I once asked him exactly why he thought that his parents had caused his homosexuality, but he could give no specific explanation, except that he did once, when pressed, relate to me an incident which occurred when he was quite a young boy: he and his brother had been unjustly (i.e. mistakenly) and harshly punished by their father for something for which they were not in fact responsible. He could not explain logically how that incident had caused (or even partially caused) his homosexuality, nor could he explain why it had not had a similar effect on his brother. Clearly he had swallowed the “classic” theories that he had been taught as if they were infallible dogmas, and dogma overrides reason.

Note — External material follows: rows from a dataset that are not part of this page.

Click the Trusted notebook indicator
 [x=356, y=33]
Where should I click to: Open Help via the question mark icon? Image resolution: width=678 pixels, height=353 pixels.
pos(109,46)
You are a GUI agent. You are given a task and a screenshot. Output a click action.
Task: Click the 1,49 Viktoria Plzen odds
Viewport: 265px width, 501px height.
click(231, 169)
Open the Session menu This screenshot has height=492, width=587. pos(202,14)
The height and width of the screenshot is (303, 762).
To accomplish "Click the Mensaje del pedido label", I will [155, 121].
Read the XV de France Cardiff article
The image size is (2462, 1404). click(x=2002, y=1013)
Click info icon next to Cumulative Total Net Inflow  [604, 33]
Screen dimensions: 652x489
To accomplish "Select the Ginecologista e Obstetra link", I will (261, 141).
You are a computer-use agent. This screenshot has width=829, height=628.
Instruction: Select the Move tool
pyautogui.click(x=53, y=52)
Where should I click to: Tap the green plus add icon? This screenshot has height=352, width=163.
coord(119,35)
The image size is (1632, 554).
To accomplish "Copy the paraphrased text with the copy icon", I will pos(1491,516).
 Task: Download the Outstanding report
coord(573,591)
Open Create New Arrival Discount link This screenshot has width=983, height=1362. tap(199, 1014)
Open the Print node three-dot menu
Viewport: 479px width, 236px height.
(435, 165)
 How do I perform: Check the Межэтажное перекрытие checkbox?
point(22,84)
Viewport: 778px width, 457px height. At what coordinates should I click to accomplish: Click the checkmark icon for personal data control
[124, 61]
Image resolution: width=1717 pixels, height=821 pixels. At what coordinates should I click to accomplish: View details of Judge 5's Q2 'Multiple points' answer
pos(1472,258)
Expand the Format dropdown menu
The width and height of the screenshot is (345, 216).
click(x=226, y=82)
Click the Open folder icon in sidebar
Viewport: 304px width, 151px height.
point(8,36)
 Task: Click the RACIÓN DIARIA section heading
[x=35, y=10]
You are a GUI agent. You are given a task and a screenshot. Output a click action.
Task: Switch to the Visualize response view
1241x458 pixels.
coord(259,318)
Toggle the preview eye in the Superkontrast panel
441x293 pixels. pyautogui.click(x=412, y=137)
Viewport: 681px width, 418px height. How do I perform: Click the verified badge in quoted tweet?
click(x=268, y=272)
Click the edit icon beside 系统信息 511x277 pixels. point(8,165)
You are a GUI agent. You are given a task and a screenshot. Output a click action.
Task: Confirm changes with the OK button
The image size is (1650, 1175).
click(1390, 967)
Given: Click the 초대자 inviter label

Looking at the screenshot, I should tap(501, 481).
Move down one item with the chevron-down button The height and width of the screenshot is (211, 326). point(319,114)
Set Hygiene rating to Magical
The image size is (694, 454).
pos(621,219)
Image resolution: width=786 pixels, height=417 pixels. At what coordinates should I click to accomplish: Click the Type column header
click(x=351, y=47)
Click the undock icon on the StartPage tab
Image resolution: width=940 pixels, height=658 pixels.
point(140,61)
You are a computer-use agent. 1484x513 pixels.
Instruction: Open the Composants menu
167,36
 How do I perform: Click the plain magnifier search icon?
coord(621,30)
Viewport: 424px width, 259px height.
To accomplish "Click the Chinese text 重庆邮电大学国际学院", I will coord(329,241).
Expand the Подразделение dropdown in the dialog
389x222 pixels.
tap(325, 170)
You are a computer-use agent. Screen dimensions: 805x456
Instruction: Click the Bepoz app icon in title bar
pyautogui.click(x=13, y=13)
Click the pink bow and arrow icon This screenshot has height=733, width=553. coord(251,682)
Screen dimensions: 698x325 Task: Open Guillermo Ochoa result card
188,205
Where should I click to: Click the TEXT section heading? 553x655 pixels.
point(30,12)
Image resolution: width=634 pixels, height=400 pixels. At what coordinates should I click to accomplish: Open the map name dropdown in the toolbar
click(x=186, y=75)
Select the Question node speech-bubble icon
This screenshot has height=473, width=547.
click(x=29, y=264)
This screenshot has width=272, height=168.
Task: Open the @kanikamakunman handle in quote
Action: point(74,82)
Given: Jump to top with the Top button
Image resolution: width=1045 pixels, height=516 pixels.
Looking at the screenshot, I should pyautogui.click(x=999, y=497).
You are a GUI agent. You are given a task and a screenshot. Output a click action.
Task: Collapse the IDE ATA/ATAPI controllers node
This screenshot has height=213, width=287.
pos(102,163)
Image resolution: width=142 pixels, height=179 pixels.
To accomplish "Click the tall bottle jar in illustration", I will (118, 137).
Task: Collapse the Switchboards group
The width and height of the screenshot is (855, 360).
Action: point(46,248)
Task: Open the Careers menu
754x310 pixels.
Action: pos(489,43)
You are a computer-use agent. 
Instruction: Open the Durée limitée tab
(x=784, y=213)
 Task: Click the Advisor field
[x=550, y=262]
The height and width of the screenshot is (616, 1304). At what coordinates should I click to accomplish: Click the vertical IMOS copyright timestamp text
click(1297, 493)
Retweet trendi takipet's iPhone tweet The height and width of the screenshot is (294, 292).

He was by then living several hundred miles away from his parents, and it was obvious to me that he had built a wall between himself and them. He often went back to the part of the country where they lived, but he avoided going to see them. He once told me that he felt that life would be easier for him if his parents were “out of the way”, and he also wanted to make sure that they didn’t know that he was “queer”, as he put it. He even had his mother one evening in tears on the telephone saying, “We’re getting old now. Please come and see us!” They did once come down to see him and he invited me to meet them for a drink and a meal. Frankly, I was appalled at the way that he spoke to his parents: not rudely, but with a dreadful, cold politeness of the sort that one might display towards rather tiresome strangers. His parents seemed to find it easier to talk to me, whom they had never met before, than to him. That invisible wall that he had built was going to stay in place! I later suggested to him that life might be better for both him and them if he came out to them. I said, “Even if they are absolutely horrified they’ll get over it eventually, but if they think that you don’t love them they’ll never get over that.” He said, “I don’t want them to have to think of me as their queer son, thank you very much.”

By the time that he had begun to re-think his attitudes his mother was already dead, and his father was on the way out.

So why am I telling you all this, quo III? I know nothing at all about you, and what I’m saying may not be relevant to your situation at all. But just in case it is – and even if it isn’t, it may be relevant to someone else who reads this blog – here’s what I’d like to say:

Are your parents still alive? I hope they are. If so, do they know about your sexual orientation? If not, then for God’s sake tell them. And don’t blame them for it, because there’s nothing to blame anyone or anything for. Let go of all the superannuated theories about the “cause(s)” of homosexuality. Don’t let enlightenment come too late, as it did for my friend.